Something looks like wrong - Gflops of Gt 330m(mobility cuda)

Hi. I’ve computed matrix multiplation using CuBLAS & gt 330m.
As I know performance of gt 330m is around 180Gflops. But I can’t show performance of laptop that Gflops.
(Performance is around 61~62 Gflops)
What’s wrong on the my codes?
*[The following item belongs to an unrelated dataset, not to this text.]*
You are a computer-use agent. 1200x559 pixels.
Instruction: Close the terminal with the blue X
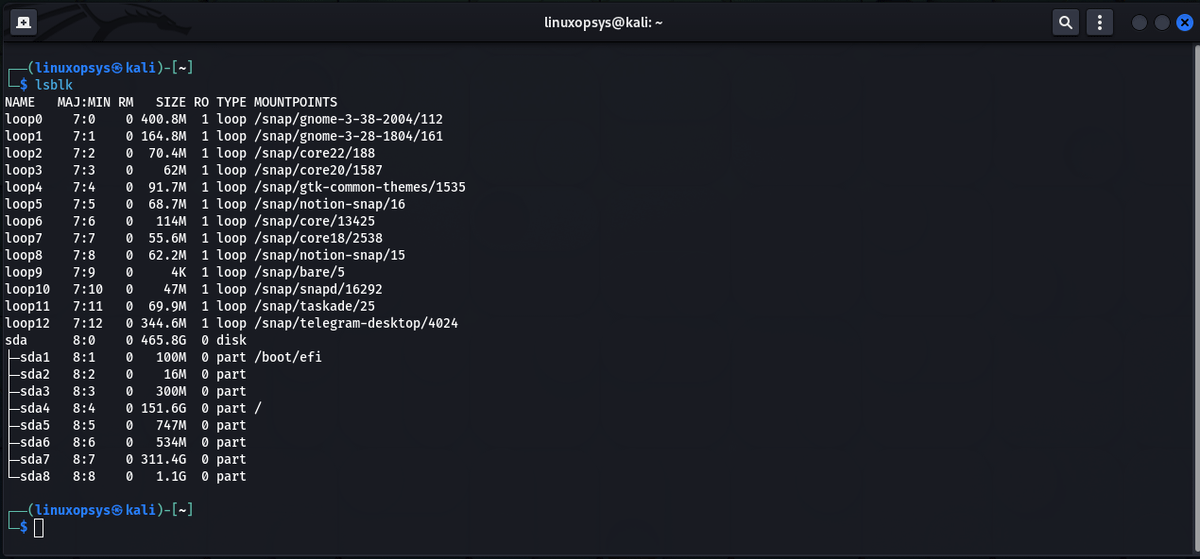pos(1183,22)
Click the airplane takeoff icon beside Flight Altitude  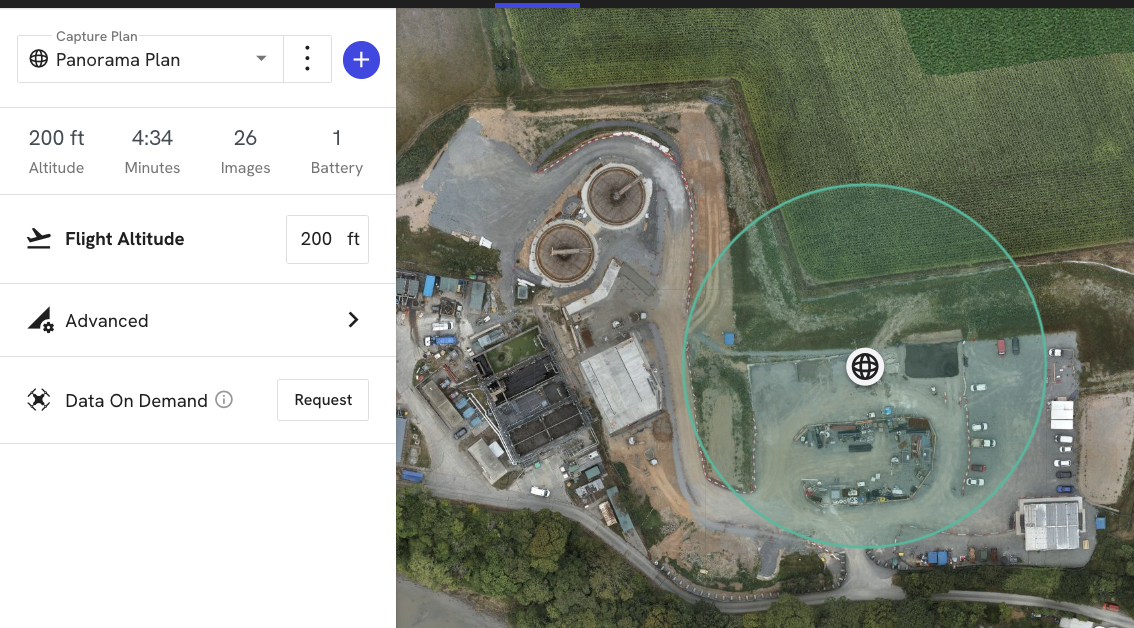(x=39, y=239)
Or Spec of gt 330m is different compare with I’ve known?
Anyway Here’s my codes(WIN7, 32bit,VS2010)

#include <cuda_runtime.h>
#include <cublas.h>
#include <malloc.h>
#include

void cudaBlasErr(const char *msg){
cublasStatus err = cublasGetError();
if( err !=CUBLAS_STATUS_SUCCESS) {
printf(“Due to Error of %d in cublas, %s\n”,err,msg);
}
}
void cudaErr(const char *msg){
cudaError_t err = cudaGetLastError();
if( err !=cudaSuccess) {
printf(“%d %s %s \n”, err, msg, cudaGetErrorString(err) );
}
}

int main (int argc, char *argv) {

cublasStatus stat;
float *ah,*bh,*ch;
float *ad,*bd,*cd;
float alpha = 1.0f;
float beta = 0.0f;
const int m = 500;
const int n = 500;
const int k = 500;
int n1 = m*n;
int n2 = n*k;
int n3 = m*n;
int N1bytes, N2bytes,N3bytes;



N1bytes = n1 * sizeof(float);
N2bytes = n2 * sizeof(float);
N3bytes = n3 * sizeof(float);

ah = (float*) malloc(N1bytes); cudaErr("Allocation of ah on the device 0");
// matrix a(n1) - Nxm
bh = (float*) malloc(N2bytes); cudaErr("Allocation of bh on the device 0");
// matrix b(n2) - mxa
ch = (float*) malloc(N3bytes); cudaErr("Allocation of ch on the device 0");
// matrix c(output) - Nxa



for(int i = 0;i < n1; i++)
{
	ah[i] = (float)i;
}
for(int i = 0;i < n2; i++)
{
	bh[i] = (float)i;
}


cublasInit();


cublasAlloc(n1,sizeof(float),(void**)&ad); cudaErr("Allocation of n1 on the device 0");
cublasAlloc(n2,sizeof(float),(void**)&bd); cudaErr("Allocation of n2 on the device 0");
cublasAlloc(n3,sizeof(float),(void**)&cd); cudaErr("Allocation of n3 on the device 0");// memory allocation of cublas at device

cublasSetVector(n1,sizeof(float),ah,1,ad,1);	cudaBlasErr("Set Vector n1"); 
cublasSetVector(n2,sizeof(float),bh,1,bd,1);	cudaBlasErr("Set Vector n2");
cublasSetVector(n3,sizeof(float),ch,1,cd,1);	cudaBlasErr("Set Vector n3");// setVector host to device


cudaEvent_t start,stop; 
float time1;
cudaEventCreate(&start); cudaEventCreate(&stop); // start & creation of cudaEvent
cudaEventRecord( start, 0 );

cublasSgemm('n','n',m,n,k,alpha,ad,m,bd,n,beta,cd,m); cudaBlasErr("Calculating of Matrix(n1xn2)"); //앞의 두개는 ëª…ë ¹ì–´,그다음은 행들,alpha와 beta는 공식,ab와 m,bd와 n,cd와 m

cudaEventRecord( stop, 0 ); cudaEventSynchronize( stop );
cudaEventElapsedTime( &time1, start, stop );  // Estimation of ElapsedTime
cudaEventDestroy( start ); cudaEventDestroy( stop );

cublasGetVector(n3,sizeof(float),cd,1,ch,1);  cudaBlasErr("Get Vector n3");



printf("%f\n",time1); // unit is ms.
	
float output[m][n];
int i = 0;
int j = 0;

for(int l = 0; l < n3; l++)
{
	output[i][j] = ch[l];
	i++;
	if((l+1) % m == 0)
	{
		j++;
		i = 0;
	}
}

printf("%.2f\n",output[0][0]);
double gflops=((500*500*((2.*500)-1.))/time1)/1e6;// Gflops - In my laptop, ability of computation is around 62Gflops.
printf("%.6f\n",gflops);

free(ah); free(bh); free(ch);
cublasFree(ad); 
cublasFree(bd); 
cublasFree(cd);

cublasShutdown();

return 0;

}

Theoretical peak for matrix multiplication is only around 120 GFLOP/s as it has a multiplication:addition ratio of 1:1, while the 180 GFLOP/s value is for a ratio of 2:1. You might also achieve slightly higher throughput with m,n,k multiples of 32.